# [Action item]
The answer must consist of every line in the records below that contains the string "scrollbar".

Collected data
:::

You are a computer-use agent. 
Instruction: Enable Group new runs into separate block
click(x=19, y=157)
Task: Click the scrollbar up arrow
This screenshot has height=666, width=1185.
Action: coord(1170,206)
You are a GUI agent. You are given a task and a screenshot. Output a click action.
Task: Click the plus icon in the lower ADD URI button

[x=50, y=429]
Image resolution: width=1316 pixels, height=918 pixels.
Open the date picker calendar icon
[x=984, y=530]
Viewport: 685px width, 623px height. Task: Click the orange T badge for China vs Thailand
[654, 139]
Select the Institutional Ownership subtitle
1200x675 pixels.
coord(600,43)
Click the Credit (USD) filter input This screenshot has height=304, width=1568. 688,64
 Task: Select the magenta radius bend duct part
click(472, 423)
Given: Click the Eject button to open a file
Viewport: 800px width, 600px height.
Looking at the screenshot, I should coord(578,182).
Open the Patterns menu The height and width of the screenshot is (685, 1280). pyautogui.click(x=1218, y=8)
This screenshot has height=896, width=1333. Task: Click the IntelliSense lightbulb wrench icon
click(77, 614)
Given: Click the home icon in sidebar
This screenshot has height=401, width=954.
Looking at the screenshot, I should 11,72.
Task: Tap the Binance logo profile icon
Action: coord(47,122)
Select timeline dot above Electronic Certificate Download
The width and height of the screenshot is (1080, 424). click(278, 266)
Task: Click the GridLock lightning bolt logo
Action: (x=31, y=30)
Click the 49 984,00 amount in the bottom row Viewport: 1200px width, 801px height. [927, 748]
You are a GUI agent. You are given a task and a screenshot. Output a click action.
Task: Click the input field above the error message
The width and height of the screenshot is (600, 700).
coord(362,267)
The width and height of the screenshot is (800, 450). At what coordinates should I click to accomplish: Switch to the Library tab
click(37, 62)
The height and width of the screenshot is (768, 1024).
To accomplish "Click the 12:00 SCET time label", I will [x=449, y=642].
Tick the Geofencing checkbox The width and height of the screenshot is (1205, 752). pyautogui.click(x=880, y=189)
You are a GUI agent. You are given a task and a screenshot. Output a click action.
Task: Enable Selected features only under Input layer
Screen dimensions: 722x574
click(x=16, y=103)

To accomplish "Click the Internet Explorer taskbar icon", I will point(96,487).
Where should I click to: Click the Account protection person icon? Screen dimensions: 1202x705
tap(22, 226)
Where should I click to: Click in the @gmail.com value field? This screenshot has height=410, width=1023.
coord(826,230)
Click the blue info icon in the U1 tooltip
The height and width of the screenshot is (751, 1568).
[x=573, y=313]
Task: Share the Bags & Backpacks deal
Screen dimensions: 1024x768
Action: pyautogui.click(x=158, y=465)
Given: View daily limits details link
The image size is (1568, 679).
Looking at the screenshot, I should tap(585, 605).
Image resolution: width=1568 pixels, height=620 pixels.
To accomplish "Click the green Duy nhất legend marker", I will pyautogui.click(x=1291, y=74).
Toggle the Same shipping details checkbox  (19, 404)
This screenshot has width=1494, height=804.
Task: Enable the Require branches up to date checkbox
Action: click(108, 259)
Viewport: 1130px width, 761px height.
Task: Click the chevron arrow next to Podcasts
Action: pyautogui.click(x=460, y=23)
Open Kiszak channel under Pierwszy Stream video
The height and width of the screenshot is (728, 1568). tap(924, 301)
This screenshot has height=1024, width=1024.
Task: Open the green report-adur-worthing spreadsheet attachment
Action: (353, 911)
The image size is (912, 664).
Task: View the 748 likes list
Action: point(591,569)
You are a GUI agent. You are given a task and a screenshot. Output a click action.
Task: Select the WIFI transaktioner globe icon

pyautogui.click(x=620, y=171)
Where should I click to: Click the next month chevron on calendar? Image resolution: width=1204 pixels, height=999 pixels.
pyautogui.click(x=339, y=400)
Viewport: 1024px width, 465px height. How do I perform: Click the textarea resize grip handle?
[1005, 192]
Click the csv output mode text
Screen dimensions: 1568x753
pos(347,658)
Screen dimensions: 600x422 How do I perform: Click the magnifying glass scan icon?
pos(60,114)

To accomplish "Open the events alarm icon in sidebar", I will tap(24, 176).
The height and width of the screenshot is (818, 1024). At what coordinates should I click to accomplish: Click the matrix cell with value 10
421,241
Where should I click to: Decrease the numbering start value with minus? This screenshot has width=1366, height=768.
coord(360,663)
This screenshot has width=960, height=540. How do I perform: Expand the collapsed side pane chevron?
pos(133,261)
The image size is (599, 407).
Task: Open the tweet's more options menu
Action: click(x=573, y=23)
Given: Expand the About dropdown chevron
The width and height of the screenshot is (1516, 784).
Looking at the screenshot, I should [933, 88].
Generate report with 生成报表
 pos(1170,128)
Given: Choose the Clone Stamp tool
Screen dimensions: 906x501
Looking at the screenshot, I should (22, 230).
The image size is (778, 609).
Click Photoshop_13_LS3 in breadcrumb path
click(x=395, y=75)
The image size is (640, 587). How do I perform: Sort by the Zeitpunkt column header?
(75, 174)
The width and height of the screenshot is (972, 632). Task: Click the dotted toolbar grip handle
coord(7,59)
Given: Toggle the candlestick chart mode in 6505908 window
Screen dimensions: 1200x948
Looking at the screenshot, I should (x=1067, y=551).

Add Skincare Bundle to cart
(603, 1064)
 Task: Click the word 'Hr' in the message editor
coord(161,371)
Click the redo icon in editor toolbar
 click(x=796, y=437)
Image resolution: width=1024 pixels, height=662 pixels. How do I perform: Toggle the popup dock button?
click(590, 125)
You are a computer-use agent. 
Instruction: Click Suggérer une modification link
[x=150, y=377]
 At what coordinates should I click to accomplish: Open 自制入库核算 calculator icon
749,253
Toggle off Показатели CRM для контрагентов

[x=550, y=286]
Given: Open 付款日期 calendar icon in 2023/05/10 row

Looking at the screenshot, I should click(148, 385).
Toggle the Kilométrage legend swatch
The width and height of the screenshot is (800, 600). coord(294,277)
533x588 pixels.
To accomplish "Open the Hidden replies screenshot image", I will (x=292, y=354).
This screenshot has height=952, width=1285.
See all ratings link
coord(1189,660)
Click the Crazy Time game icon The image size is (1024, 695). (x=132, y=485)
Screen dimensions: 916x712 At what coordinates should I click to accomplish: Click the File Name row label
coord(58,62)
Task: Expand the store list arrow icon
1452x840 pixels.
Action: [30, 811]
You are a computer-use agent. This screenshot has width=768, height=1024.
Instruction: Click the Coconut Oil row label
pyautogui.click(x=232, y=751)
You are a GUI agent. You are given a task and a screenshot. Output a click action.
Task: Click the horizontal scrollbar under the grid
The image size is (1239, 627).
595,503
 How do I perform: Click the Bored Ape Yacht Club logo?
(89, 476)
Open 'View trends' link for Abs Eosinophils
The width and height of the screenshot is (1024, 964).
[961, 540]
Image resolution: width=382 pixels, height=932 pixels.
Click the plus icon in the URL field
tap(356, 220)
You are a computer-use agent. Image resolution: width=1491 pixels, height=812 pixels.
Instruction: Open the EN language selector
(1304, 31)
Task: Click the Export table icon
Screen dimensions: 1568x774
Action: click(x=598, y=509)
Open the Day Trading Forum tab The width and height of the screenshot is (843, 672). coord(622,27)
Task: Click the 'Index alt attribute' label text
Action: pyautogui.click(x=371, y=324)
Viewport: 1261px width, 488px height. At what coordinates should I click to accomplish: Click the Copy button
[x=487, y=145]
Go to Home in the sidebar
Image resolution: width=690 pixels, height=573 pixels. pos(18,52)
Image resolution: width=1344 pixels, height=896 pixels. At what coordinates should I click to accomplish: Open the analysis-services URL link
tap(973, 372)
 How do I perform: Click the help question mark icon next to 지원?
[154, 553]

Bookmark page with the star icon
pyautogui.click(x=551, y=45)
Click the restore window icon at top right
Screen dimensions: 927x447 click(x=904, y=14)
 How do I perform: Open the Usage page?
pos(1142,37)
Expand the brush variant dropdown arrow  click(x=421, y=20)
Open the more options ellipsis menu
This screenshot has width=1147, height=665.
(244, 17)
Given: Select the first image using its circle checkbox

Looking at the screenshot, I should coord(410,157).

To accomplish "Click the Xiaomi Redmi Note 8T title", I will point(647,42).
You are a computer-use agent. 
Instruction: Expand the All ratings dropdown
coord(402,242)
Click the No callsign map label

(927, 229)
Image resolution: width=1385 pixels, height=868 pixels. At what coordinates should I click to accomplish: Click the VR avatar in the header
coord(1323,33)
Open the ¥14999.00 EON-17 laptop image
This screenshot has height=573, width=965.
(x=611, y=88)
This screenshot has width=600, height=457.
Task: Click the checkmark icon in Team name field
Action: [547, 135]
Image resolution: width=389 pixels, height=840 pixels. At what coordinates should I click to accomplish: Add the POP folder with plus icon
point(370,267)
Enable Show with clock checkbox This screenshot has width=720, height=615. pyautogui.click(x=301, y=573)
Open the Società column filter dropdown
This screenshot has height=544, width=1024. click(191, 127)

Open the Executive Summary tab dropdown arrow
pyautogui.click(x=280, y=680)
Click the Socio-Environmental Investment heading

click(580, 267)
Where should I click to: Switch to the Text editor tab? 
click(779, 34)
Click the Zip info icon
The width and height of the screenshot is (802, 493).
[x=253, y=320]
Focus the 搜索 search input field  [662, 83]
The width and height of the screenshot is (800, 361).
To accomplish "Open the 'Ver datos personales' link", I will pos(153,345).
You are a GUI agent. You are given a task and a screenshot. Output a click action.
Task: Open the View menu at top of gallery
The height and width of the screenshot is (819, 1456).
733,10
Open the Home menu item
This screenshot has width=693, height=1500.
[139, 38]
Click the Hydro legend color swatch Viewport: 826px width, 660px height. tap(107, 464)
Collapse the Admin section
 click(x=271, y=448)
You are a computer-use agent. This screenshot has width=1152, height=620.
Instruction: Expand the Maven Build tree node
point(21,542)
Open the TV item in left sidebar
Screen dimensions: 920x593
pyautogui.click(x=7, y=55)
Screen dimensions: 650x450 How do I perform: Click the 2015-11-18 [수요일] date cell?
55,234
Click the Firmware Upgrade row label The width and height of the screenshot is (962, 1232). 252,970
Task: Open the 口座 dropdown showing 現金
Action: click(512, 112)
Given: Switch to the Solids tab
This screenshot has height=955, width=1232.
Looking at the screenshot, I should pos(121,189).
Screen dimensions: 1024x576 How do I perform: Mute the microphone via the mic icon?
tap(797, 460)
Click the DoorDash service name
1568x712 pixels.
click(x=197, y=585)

:::

# [Exercise response]
Task: Click the scrollbar up arrow
Task: Click the horizontal scrollbar under the grid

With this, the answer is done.